A family of four who were found dead in their Sydney home on Monday may have died from an "airborne gas" deliberately introduced to the home in a suspected murder-suicide.
Police confirmed they are investigating whether a gas was filtered through the Davidson home, killing Maria Claudia Lutz, 43, Fernando Manrique, 44, and their two children, Elisa, 11, and Martin, 10.
It has been revealed both children had autism and went to St Lucy's Catholic Primary School in Wahroonga -- which is a school for children with disabilities.
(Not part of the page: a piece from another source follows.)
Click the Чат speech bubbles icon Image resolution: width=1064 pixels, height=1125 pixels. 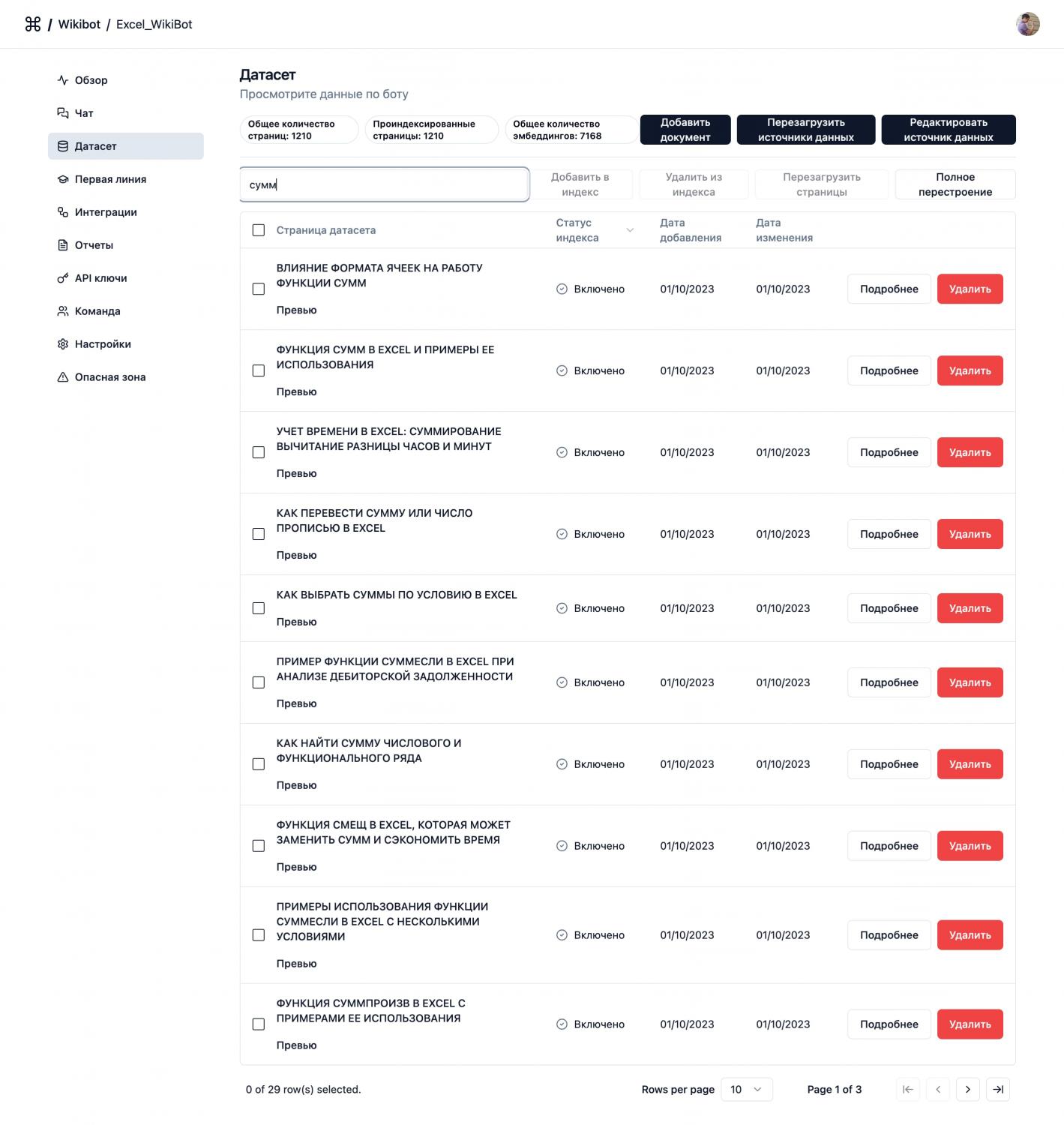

Mothers at the school called police on Monday when Lutz didn't arrived for canteen duty.
"Whilst the cause of death will be a matter for the Coroner to determine, police are looking at the possibility the family members died from the introduction of an air-borne gas," NSW Police said in a statement on Tuesday.
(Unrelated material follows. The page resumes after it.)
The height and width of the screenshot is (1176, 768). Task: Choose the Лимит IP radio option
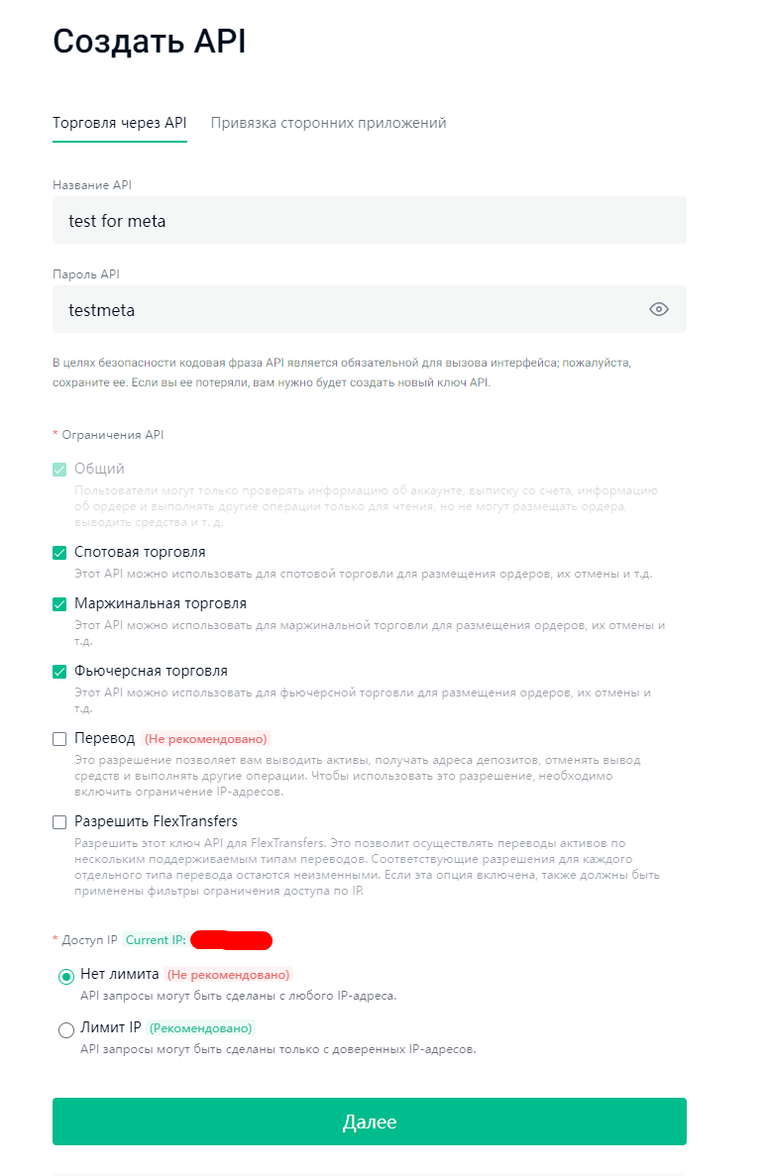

"It is early days in the investigation and investigators will need to wait for toxicology results and results of the post-mortems to determine cause of death."
Neighbours have reported seeing Mr Manrique on the roof with power tools days before the family were found dead in the home.
She always took the positive view of life, that the children were alive and she was alive, that's the kind of phrase she would use, you know, the children were having a few issues, but they're alive.Warren Hopley
On Tuesday Maria Claudia Lutz's friends, who described her husband as a private man, paid tribute to the "amazing mother" and "selfless person" at a memorial.
Karen Hickmott, who was one of Lutz's many friends at St Lucy's, told The 7:30 Report the mother-of-two never revealed any of her troubles and was "a fighter".
"She was always caring about everyone else, it didn't matter what was happening in her life, she was always most worried about everyone else," Ms Hickmott told the program.
Hickmott was joined by other mothers, teachers and students at the school on Tuesday as they tried to comprehend the death of their good friend.
Acting principal Warren Hopley said Lutz always took something positive from a situation.
"The children needed a lot of extra support and it wasn't easy for her but she was always very strong," Hopley said on the program.
"She always took the positive view of life, that the children were alive and she was alive, that's the kind of phrase she would use, you know, the children were having a few issues, but they're alive."
When police arrived at the home at about 11.20am on Monday, all four family members' bodies had no visible injuries. The family dog was also found dead.
The State Crime Command's Homicide Squad is assisting officers from the Northern Beaches Area Command in the investigations as forensic police continue to recover evidence from the home on Sir Thomas Mitchell Drive.
Police are urging anyone with information to contact Northern Beaches police or Crime Stoppers on 1800 333 000.